### Set problem:
Copy the lines word for word, starting at the line containing "Like this post with the heart icon" and ending at the line containing "(x=24, y=725)". Leave out the pictures.

### Material supplied:
^^^^^^^^^^^^^^^^
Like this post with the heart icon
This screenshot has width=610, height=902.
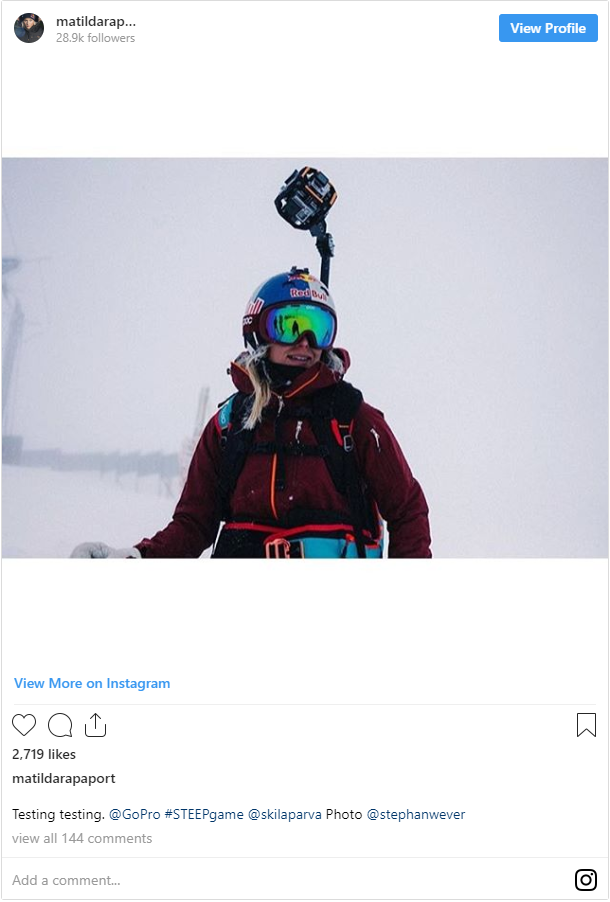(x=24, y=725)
^^^^^^^^^^^^^^^^
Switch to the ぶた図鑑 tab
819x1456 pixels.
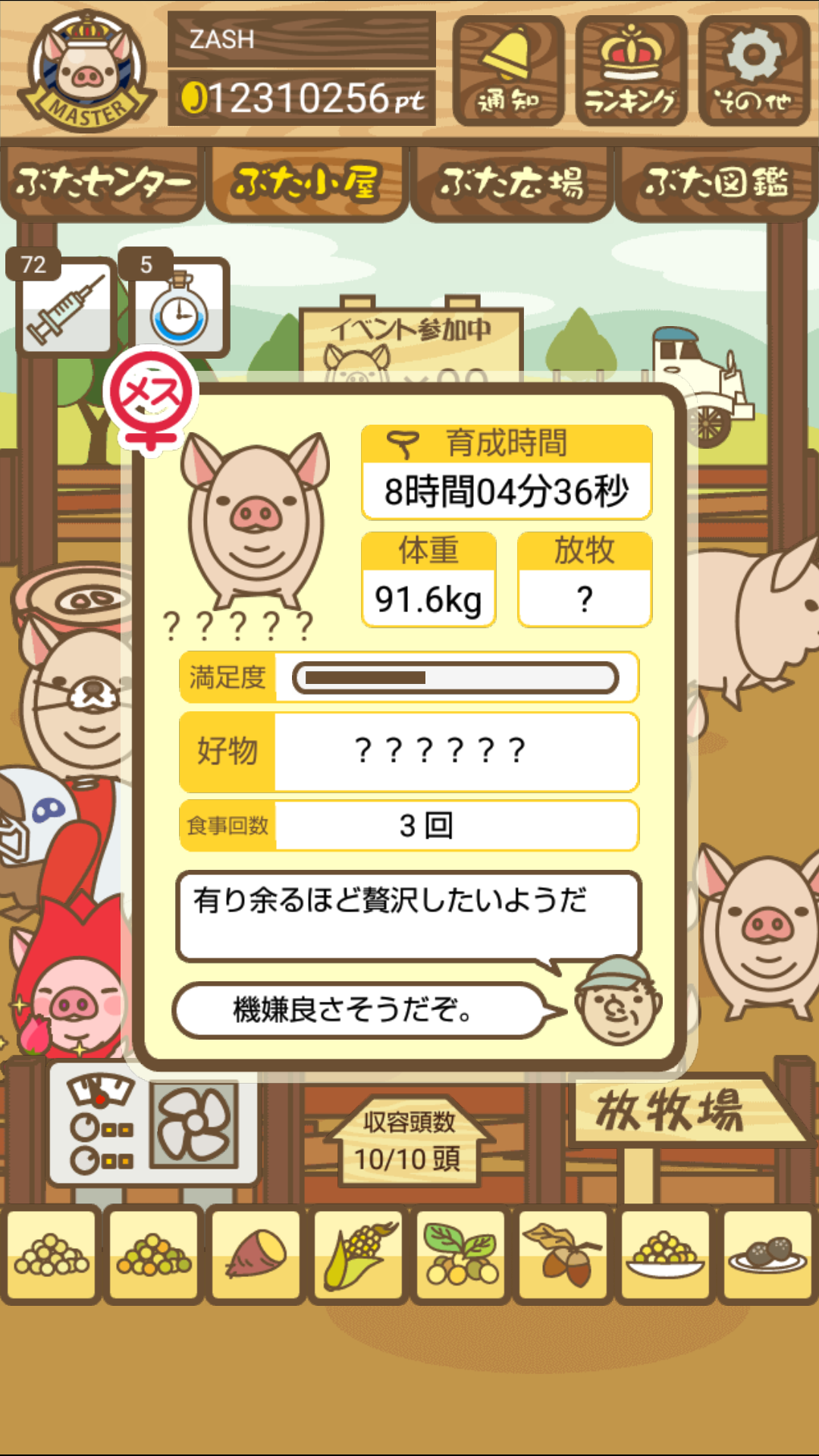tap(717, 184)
^^^^^^^^^^^^^^^^
### Response to the exercise:
Like this post with the heart icon
This screenshot has width=610, height=902.
(x=24, y=725)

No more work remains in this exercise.